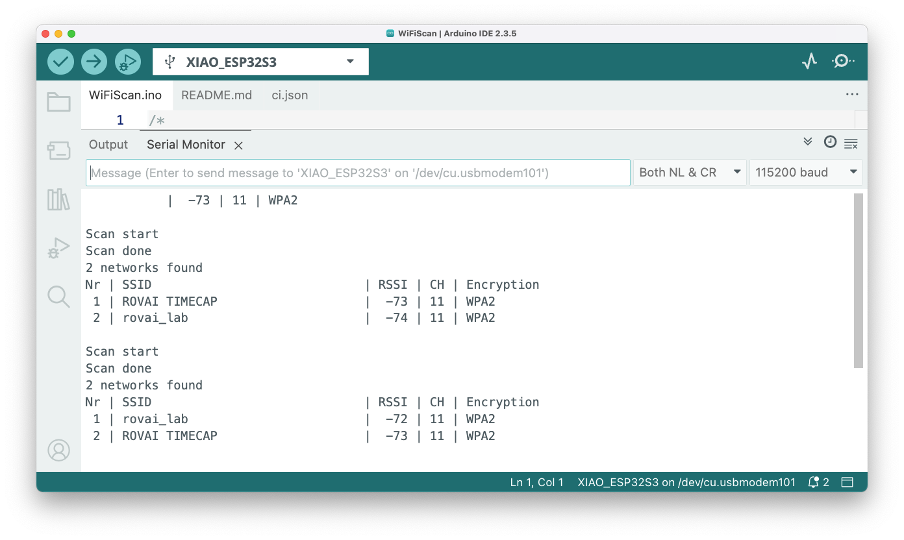Switch to the README.md tab
Screen dimensions: 904x540
pyautogui.click(x=216, y=95)
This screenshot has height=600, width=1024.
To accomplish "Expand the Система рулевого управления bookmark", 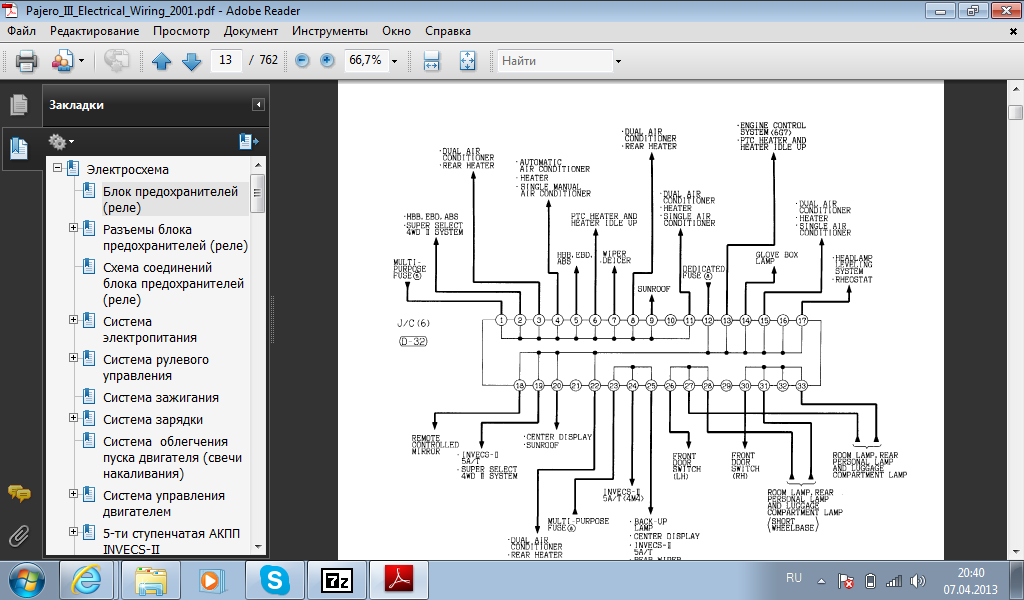I will click(74, 358).
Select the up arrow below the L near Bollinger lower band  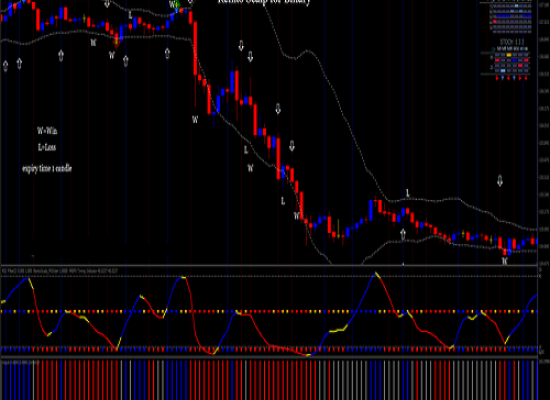point(403,234)
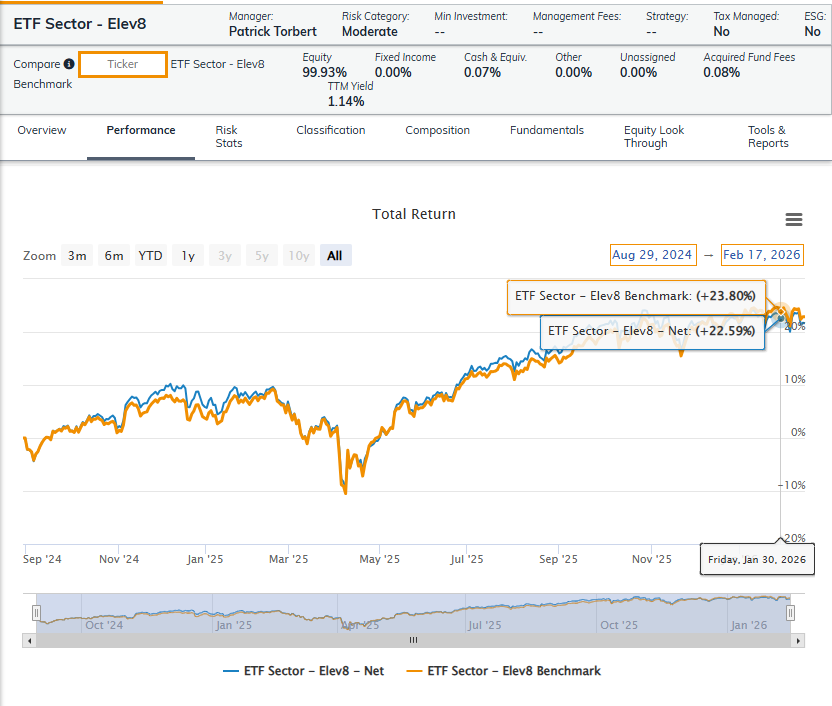Grab the navigator left range handle
832x706 pixels.
(x=37, y=612)
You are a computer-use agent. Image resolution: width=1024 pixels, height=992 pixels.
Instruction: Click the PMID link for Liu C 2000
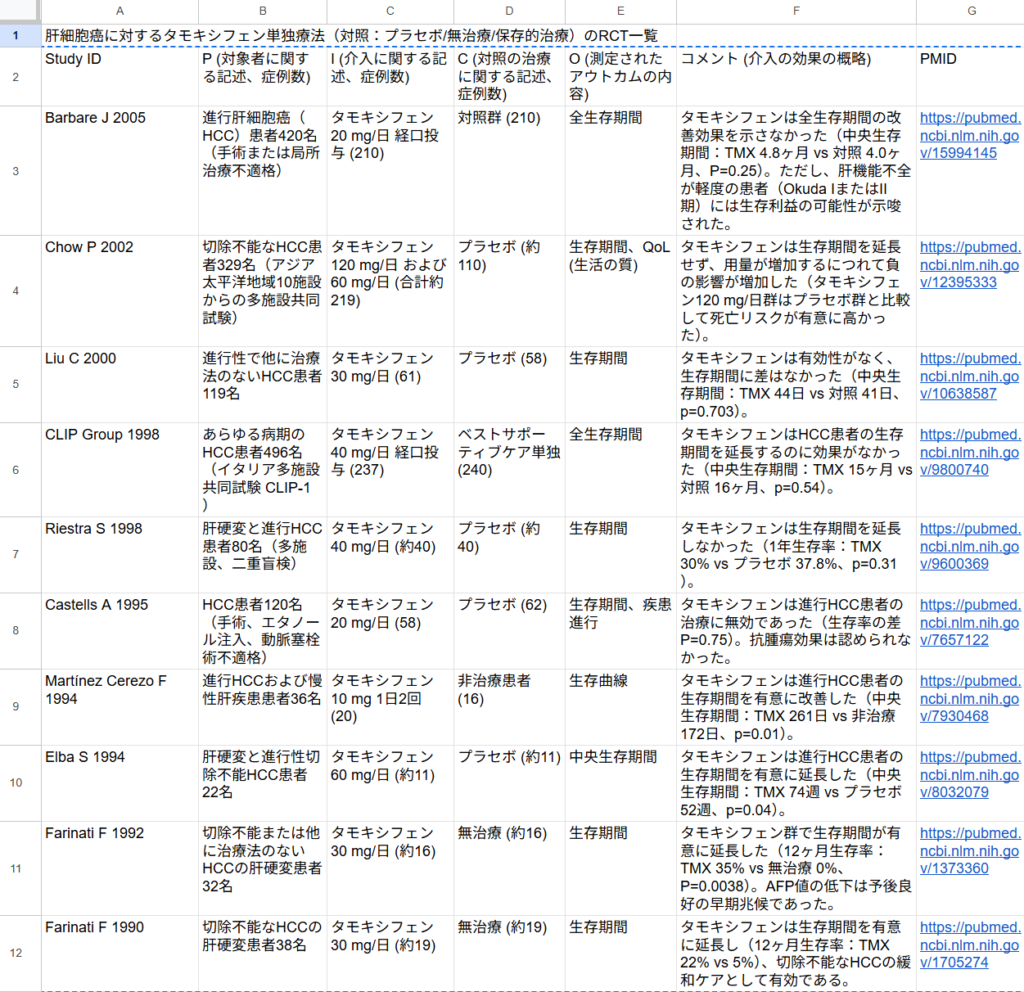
━━━━━━━━━━━━━━━━━━━━
* Work order *
Using the listing above, work out how many lines contain the string "height" and return only that number.

* Solution for this task *
2